Elle s’attaque à l’expertise des inspecteurs de l’IGF qui, selon elle, «ont confondu entre mes missions de ministre, membre du gouvernement, et de mes attributions en qualité de présidente du comité exécutif de chaque manifestation culturelle. Toutes les dépenses financières nécessitées par la nature de ces manifestations représentaient la contrepartie de réalisation et de prestations réellement effectuées, il n’y a eu aucune dilapidation volontaire ou involontaire de deniers publics et, pour preuve, aucun rapport ne mentionne ‘‘trou financier’’.

Ne connaissant pas la nature spécifique du marché de l’art et de la culture, les experts ont analysé les activités et les réalisations, comme s’il s’agissait de la réalisation de structures administratives».

Elle interpelle le tribunal sur le délit d’«octroi d’indus privilèges» qui lui est reproché en déclarant : «Monsieur le président, comment voulez-vous que j’accorde des privilèges alors que je n’ai ni conclu ni signé avec qui que ce soit, ni suis intervenue en faveur de l’obtention d’un quelconque marché ? (…) Je ne suis intervenue que pour résoudre certains problèmes par le biais du ‘‘passer outre’’. J’ai procédé de la sorte pour préserver la réputation du ministère, voire la réputation de l’Etat, pour protéger les droits des citoyens et éviter des procès perdus d’avance qui auraient englouti des efforts et de l’argent. D’autant que les factures correspondaient à des travaux qui avaient réellement été effectués.»

«Les inspecteurs de l’IGF ont considéré à tort certaines décisions»

Poursuivant son réquisitoire contre les rapports des inspecteurs de l’IGF, l’ex-ministre et militante politique affirme que ces derniers «ont considéré à tort certaines de mes actions comme non conformes à la loi et à la réglementation parce qu’ils ne sont référés à l’article 43, paragraphe 4 du code des marchés publics, et parce qu’ils ont ignoré les décisions gouvernementales ainsi que les décisions interministérielles entre le ministère des Finances (tutelle de l’IGF) et le ministère de la Culture autorisant des dérogations et des exceptions».

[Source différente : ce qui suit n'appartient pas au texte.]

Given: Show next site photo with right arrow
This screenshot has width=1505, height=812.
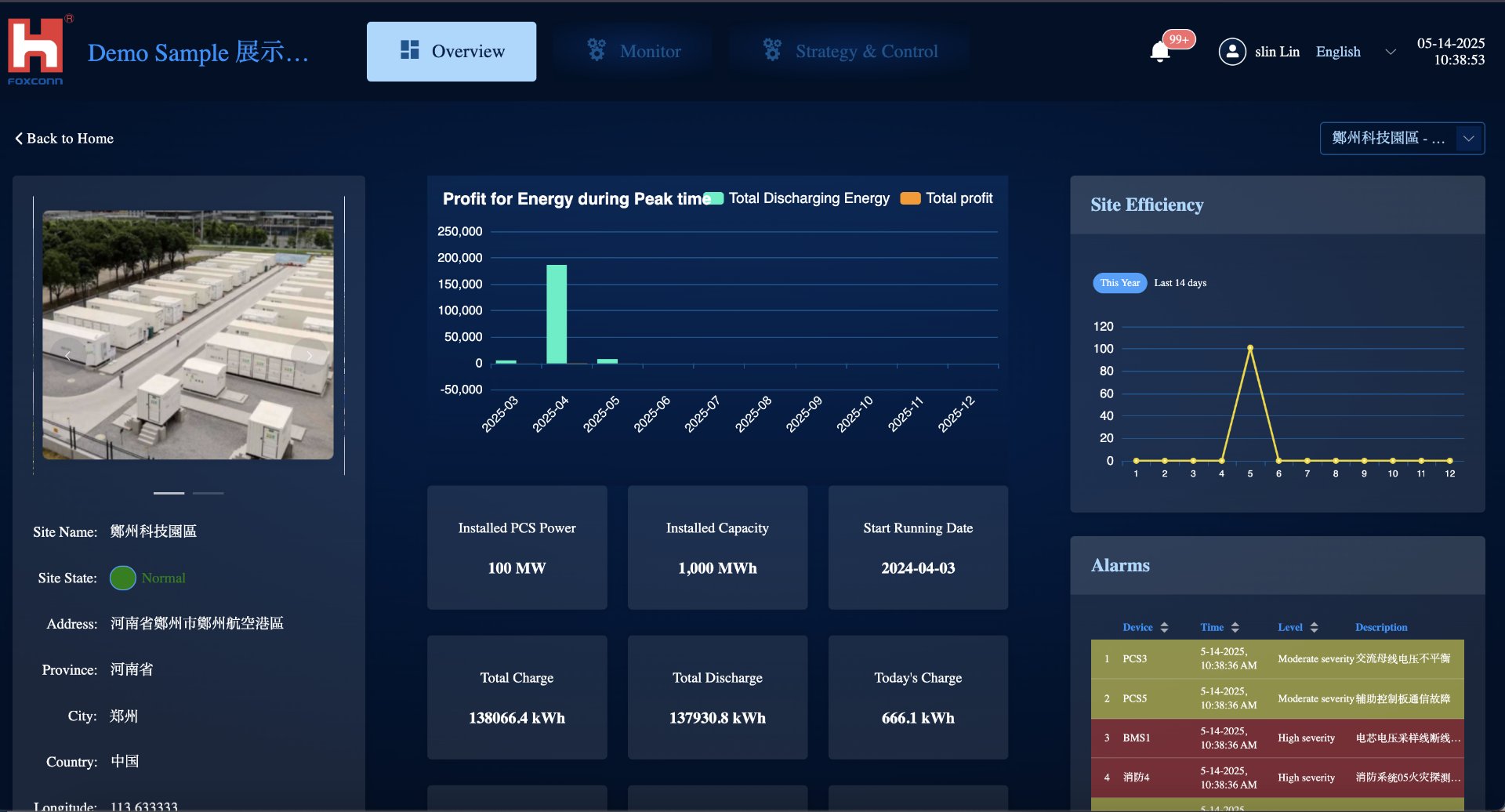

Khalida Toumi rappelle, par ailleurs, que «les comptes d’affectation spéciale de ces manifestations ont été clôturés dans le cadre des lois de finances et tout le monde sait qu’aucun compte ne peut être clôturé sans passer par le contrôle de l’IGF, de la Cour des comptes et des deux Chambres du Parlement» et fait remarquer que «les enquêteurs ont ignoré les très courts délais accordés à la préparation et à la réalisation de ces manifestations culturelles mais n’ont fait ressortir ni détournement, ni dilapidation, ni profit, ni corruption ou encore favoritisme au profit de mes amis et mes proches».

Abordant la réalisation du film consacré à l’Emir Abdelkader, l’ex-ministre révèle qu’il n’a coûté aucun centime au Trésor public «parce qu’il a été financé par la redevance sur la copie privée, dont une partie a servi à son avancement et à sa préparation. Ces dépenses ont été approuvées par un expert-comptable (…). La date du début du tournage a été officiellement fixée au 4 juillet 2014, mais j’ai quitté le ministère 3 mois avant ce rendez-vous, le 5 mai 2014, j’ai été étonnée d’apprendre, par la presse nationale, la mise en arrêt du film en juin 2014».

D’une voix très forte, elle clame : «Je n’ai jamais appartenu ni appartiendrai à ce qu’ont a appelé la ‘‘îssaba’’ puisque je m’y suis opposée. J’ai combattu toutes les dérives et j’ai quitté le gouvernement en 2014 à ma demande, lorsque j’ai constaté avec conviction que le président de la République est sciemment porté absent, que j’ai vu, plus qu’une fois, ce qui est devenu le système de gouvernance dans lequel l’autorité institutionnelle légitime a été remplacée par une autorité parallèle, obscure et illégitime.»

«Je suis une détenue politique…»

Elle revient sur le contexte de l’époque en disant : «En 2015, j’ai assumé mes responsabilités de citoyenne soucieuse de l’intérêt de mon pays avec la signature, avec 18 personnalités nationales, d’une lettre ouverte adressée au Président, lui demandant de nous recevoir pour lui exposer notre profonde inquiétude face au cours dangereux pris par le régime en légalisant la prédation de la propriété collective et de l’argent public, faisant exploser le pillage de nos ressources nationales à l’intérieur et à la l’extérieur et la généralisation de la corruption.»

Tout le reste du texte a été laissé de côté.